The Story of Beautiful Girl
by Rachel Simon
9780446574464, Grand Central Publishing, $24.99
Quietly enthralling. That's the first thing that comes to mind when trying to describe this book. The basic facts - the lives of 4 people interwoven over a period of 40 years - don't do justice to the elegant and simple way this novel unfolds and lays out the complexities of the plot. Rachel Simon exhibits true mastery in how her writing jumps from time, place, and point-of-view to paint a complete picture using pivotal moments, and her writing is lovely to boot: "What is the history of the word for 'child'? What is the future of the word for 'mine'?" (pg. 154).

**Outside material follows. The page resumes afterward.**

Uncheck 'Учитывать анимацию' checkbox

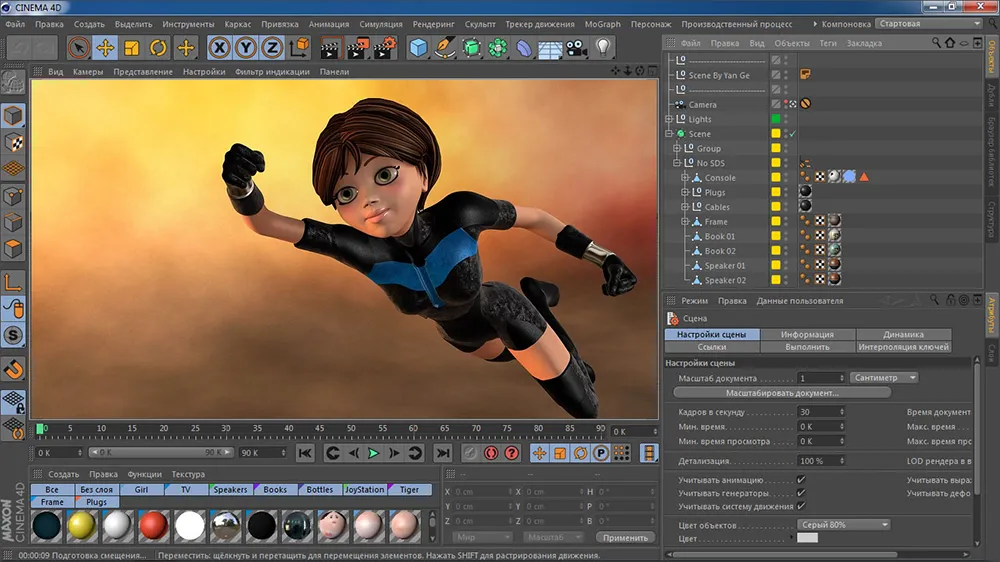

The story begins on the doorstep of Martha's farmhouse in the late 1960s. A retired schoolteacher and longtime widow, Martha leads a simple life, her social life consisting of writing and receiving letters from her former students and hosting a yearly holiday party. When a deaf black man and a mentally-ill white woman show up on her doorstep with a newborn, Martha barely has time to feed them and clothe them before officials from the State School for the Incurable and Feeble-Minded knock on her door. Without really understanding what is happening, Martha lets the men in and they search her home to find Lynnie, the woman, hiding in a back bedroom. There is no sign of Homan, the man, and the officials apparently don't know to look for the baby. As Lynnie passes Martha, while being dragged from the house, Lynnie manages to whisper, "Hide her," and so Martha does. For the next 14 years, Martha will dedicate herself to the care, feeding, protecting, and loving of the baby, Beautiful Girl, Julia.
Meanwhile, Lynnie is brought back to the School, where she must endure the derision of the guards, and inattention of the doctors, and the loss of both Beautiful Girl and Homan. Not everything is horrible, however, and with the help of her friends - Doreen, a fellow "inmate" at the school, and Kate, a school employee - Lynnie is able to use her artistic ability to draw pictures depicting her escape, her return, and continue with drawing her life after. Over time, conditions at the School improve, Lynnie's own mind and abilities improve, and she is able to work on learning to speak, learning to communicate, and learning to take care of herself within assisted environments, ultimately speaking up in favor of legislation that would close all schools like the one she grew up in. Yet, despite her personal growth, she is constant in her memory of Homan and her baby.
Homan, deaf, scared, unable to communicate as no one understands his signs, he can't understand American Sign Language, nor can he read lips, runs from one situation to another - some of them bad, some of them good - but most of them taking him farther and farther away from Lynnie and Beautiful Girl. For a long time, he keeps the thought of returning to the School at the forefront of his mind, but it's the 60s, and then the 70s, and the introduction of smoking pot into his life makes it easy for him to live more complacently with people and in situations that don't push him to continue toward his goal. After many years of living an almost apathetic existence, crossing paths with someone from his past will bring about a change in him that has him looking toward a brighter future.
Ignorant of the circumstances of her birth, Julia has only known her grandmother Matilda (Martha) and the various aunts and uncles (Martha's former students) that have given them food and shelter over the years. It isn't until Julia hits her teen years that she begins to question, she begins to rebel, and Martha faces the tough decision of what and how much and when to tell Julia the truth of her birth.
Forty years brings about a lot of change in the world, and in the people involved, but certain constants - like love, and sacrifice, and caring for others as part of human nature - weave a positive thread throughout the opposition all four main characters face. The final scenes provide a clever glimpse into the future beyond the book without wrapping things up too carefully, so that Lynnie, Homan, Julia, and even Martha live on inside the reader long past the final page.